— Provided entries —
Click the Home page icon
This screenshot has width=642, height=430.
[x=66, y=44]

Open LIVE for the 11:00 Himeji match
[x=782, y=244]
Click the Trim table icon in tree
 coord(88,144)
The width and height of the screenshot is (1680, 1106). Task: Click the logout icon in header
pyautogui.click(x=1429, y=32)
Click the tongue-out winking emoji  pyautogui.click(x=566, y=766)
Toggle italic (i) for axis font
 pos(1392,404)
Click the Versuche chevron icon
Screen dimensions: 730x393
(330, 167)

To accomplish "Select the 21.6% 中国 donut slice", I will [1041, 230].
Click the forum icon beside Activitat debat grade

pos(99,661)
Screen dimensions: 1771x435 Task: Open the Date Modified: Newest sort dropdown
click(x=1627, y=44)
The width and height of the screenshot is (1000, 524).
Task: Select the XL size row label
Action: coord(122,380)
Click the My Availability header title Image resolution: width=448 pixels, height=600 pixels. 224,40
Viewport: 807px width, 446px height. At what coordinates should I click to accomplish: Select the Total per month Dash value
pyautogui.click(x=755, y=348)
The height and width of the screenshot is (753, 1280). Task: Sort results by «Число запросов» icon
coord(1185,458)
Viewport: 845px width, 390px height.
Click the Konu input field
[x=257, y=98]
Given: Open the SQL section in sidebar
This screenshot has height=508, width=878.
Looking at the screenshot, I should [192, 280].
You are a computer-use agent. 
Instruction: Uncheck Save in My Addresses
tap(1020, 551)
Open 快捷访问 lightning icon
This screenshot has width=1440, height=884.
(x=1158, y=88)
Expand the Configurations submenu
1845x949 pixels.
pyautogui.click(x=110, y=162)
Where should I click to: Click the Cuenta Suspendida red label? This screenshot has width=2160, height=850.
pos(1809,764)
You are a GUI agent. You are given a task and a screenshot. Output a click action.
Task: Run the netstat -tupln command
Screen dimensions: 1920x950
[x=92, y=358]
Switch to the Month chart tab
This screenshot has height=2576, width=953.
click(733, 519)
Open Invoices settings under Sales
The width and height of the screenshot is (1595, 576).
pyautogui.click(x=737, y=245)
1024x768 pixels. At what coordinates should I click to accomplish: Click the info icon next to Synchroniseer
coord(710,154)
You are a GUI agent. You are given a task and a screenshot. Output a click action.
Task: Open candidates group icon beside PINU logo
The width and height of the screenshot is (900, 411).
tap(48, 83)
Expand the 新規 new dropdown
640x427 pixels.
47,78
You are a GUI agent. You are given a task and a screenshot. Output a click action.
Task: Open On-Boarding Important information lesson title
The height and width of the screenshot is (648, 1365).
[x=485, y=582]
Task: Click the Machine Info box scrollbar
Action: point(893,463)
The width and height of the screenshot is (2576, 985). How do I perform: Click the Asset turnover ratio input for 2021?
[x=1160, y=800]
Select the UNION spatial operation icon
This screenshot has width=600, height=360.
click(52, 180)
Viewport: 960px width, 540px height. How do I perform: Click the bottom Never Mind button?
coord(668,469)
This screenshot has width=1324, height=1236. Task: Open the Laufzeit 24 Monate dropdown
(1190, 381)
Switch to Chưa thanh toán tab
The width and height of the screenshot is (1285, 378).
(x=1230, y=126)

— Task requirements —
From the line with "Expand the 新規 new dropdown" through the final line of the records, return each line exactly. Leave out the rest.

— Expected answer —
Expand the 新規 new dropdown
640x427 pixels.
47,78
You are a GUI agent. You are given a task and a screenshot. Output a click action.
Task: Open On-Boarding Important information lesson title
The height and width of the screenshot is (648, 1365).
[x=485, y=582]
Task: Click the Machine Info box scrollbar
Action: point(893,463)
The width and height of the screenshot is (2576, 985). How do I perform: Click the Asset turnover ratio input for 2021?
[x=1160, y=800]
Select the UNION spatial operation icon
This screenshot has width=600, height=360.
click(52, 180)
Viewport: 960px width, 540px height. How do I perform: Click the bottom Never Mind button?
coord(668,469)
This screenshot has width=1324, height=1236. Task: Open the Laufzeit 24 Monate dropdown
(1190, 381)
Switch to Chưa thanh toán tab
The width and height of the screenshot is (1285, 378).
(x=1230, y=126)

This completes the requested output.